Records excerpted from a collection
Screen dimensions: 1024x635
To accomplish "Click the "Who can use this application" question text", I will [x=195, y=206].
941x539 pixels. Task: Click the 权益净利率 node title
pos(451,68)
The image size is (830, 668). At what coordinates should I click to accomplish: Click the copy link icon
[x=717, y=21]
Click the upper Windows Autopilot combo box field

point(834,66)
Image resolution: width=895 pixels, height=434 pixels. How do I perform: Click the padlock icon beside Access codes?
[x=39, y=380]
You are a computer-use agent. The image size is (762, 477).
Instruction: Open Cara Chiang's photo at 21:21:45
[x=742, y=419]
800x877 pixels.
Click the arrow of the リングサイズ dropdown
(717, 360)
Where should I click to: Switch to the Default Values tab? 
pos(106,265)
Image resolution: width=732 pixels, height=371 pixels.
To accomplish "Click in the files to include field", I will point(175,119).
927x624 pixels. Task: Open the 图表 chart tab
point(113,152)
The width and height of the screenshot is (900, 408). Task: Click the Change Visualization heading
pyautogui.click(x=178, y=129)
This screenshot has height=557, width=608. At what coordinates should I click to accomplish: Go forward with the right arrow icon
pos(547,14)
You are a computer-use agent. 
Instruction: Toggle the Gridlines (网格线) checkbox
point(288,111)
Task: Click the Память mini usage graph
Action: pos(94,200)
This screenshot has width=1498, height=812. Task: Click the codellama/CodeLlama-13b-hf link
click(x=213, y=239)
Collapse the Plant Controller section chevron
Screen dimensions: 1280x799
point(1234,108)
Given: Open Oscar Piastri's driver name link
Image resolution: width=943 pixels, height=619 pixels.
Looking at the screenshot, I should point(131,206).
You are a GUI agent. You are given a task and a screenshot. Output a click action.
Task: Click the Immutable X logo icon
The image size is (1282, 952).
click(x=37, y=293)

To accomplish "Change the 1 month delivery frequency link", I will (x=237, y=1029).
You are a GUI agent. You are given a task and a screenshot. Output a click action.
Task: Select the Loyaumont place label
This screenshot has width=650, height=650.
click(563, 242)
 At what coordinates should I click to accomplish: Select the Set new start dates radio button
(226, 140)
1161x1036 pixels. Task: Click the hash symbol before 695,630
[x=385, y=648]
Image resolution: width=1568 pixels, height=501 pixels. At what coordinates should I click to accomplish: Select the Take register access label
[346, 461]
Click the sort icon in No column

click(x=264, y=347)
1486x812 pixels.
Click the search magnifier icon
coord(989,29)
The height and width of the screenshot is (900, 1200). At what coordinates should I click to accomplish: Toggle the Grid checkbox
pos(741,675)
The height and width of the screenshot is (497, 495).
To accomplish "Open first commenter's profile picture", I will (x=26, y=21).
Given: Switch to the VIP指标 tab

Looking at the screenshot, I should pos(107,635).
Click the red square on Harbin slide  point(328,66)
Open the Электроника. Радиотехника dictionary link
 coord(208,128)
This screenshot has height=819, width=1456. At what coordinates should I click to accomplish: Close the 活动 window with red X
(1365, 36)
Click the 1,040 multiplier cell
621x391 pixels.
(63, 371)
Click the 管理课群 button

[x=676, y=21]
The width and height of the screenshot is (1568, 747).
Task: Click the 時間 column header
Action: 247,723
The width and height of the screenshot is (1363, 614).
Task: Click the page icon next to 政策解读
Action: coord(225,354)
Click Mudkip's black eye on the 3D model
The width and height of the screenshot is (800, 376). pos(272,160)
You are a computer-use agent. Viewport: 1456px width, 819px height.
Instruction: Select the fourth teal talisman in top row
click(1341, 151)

**Exercise prompt**
Count the lines in the entries above that hold the string "agent", and give that count without any other text.

**Reply**
5